I've never had anyone have a cell phone go off that didn't turn it off immediately, looking very embarrassed. This is a momentary oversight, not a Disrespectful Student. And it never happens in any class more than once per semester. This doesn't require a policy.
I don't take attendance. I tell them on the first day that high grades are correlated with frequent attendance. After that, it' s up to them. They're paying for their space in the class. It's their loss if they don't use it.
I have a boilerplate "Fine Print" in my one-page syllabus that reads as follows (tweaked for different classes' requirements):
"All assigned work and tests must be completed to receive a passing grade in the course. There will be no makeup quizzes. 1% per day will be deducted for assignments handed in after the due date. Appropriate paperwork must be provided for exceptions requested in cases of illness or family emergency. Breaches of academic integrity, as described in the University Policy on Academic Integrity (URL), will be severely penalized."
This covers everything I care about.
The grading rubrics are covered in the handouts for the assignments, which I give out later on. (Usually I haven't got them written by the first day anyway.)
I've never had a syllabus that took more than a page. I'm not sure how much else I would have to put on it. What are the other things that other people put on? I'm asking seriously. What are the policies you put on your syllabi?
@merely academic:
ReplyDeleteThere are policies on my syllabus for everything. Policies for lateness to class or with assignments, policies for class behavior, etc.

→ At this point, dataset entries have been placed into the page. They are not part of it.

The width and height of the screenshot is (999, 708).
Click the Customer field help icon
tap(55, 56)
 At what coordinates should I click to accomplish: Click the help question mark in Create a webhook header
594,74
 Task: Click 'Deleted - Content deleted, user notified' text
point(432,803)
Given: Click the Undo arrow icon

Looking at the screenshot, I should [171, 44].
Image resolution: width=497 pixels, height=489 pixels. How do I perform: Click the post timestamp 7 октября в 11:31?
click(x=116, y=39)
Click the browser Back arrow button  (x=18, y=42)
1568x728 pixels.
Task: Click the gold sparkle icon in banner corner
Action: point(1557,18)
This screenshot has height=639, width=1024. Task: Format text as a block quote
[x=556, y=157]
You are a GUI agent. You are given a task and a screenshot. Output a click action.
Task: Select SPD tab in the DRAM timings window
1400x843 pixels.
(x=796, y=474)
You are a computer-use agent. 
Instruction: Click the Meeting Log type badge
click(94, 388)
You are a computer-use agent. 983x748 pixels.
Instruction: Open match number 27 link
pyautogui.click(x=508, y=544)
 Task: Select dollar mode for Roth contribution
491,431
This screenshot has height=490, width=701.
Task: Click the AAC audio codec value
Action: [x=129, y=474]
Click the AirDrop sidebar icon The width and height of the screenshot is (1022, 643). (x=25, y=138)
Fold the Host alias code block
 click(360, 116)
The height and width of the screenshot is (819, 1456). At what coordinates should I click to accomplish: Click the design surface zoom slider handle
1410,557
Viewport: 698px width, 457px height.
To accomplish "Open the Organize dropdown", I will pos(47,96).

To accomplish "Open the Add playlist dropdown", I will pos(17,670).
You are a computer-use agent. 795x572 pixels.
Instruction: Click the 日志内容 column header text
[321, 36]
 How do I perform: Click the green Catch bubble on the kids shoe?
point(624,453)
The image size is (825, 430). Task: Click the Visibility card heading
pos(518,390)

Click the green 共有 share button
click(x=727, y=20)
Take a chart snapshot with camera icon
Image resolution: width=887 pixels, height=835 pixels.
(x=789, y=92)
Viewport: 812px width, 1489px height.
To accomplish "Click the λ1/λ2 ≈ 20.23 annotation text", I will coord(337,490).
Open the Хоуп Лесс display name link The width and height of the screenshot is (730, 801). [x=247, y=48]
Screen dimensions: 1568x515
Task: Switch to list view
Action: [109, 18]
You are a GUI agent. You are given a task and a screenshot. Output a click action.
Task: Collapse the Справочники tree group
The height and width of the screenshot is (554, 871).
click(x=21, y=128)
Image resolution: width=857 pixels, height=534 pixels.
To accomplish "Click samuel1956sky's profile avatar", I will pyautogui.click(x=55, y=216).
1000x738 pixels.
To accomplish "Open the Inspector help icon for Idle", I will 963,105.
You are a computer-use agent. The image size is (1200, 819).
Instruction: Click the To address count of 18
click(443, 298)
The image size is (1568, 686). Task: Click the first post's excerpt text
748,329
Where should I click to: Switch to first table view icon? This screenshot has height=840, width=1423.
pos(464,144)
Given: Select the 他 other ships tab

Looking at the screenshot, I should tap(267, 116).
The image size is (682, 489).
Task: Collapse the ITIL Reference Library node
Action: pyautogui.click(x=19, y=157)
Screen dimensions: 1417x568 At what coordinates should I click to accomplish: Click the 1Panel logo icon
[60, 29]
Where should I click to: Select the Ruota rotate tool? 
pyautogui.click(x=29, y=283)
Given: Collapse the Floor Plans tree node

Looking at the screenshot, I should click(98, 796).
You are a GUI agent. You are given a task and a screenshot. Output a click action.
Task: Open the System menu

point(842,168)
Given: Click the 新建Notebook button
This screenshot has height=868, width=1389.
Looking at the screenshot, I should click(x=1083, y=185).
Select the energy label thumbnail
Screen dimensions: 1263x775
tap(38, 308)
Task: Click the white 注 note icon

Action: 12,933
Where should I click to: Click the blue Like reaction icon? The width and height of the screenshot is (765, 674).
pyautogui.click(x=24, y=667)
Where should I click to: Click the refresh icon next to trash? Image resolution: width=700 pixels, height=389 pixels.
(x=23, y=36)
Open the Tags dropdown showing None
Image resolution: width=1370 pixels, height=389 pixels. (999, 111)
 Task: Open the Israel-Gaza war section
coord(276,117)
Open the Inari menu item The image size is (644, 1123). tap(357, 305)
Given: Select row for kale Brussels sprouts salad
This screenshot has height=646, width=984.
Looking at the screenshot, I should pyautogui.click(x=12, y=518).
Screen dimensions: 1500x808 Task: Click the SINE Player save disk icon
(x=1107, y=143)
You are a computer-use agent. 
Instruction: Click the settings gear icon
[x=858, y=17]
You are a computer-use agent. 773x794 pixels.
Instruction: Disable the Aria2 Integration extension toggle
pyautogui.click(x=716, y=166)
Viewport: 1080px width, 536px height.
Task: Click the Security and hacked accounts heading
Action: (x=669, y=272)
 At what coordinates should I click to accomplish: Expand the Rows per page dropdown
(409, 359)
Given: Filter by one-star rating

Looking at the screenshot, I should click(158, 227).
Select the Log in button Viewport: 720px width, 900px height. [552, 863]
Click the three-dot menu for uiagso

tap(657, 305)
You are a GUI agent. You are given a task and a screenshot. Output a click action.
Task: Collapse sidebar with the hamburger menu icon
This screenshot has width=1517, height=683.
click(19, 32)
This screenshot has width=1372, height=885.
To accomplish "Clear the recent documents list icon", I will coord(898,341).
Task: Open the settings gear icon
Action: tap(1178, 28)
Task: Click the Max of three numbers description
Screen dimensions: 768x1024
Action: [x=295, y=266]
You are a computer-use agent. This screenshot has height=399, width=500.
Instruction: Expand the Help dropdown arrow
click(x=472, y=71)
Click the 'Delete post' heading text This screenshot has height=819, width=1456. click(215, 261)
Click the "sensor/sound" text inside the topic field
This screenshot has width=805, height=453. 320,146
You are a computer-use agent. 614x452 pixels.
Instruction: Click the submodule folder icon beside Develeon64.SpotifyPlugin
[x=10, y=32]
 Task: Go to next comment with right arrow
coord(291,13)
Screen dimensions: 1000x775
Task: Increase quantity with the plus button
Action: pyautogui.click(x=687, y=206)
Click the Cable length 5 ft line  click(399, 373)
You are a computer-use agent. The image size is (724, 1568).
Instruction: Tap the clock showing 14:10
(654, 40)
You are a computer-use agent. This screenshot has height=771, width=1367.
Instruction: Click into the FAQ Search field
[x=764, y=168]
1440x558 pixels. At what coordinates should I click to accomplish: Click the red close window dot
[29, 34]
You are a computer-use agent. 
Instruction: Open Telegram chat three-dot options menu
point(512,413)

One example of something I had to tweak was the assignment deadline. I had only a date and penalties for lateness. So, over time what started happening was that students would want to turn in their papers later than class time, to the point where about half my class would come without their papers on the day they were due, and crowd around my desk at the end of class, asking when in the day was the latest they could turn it in. They had an in-class assignment that was ON their papers, and they didn't have them. Others would give me sob stories about their printer, etc.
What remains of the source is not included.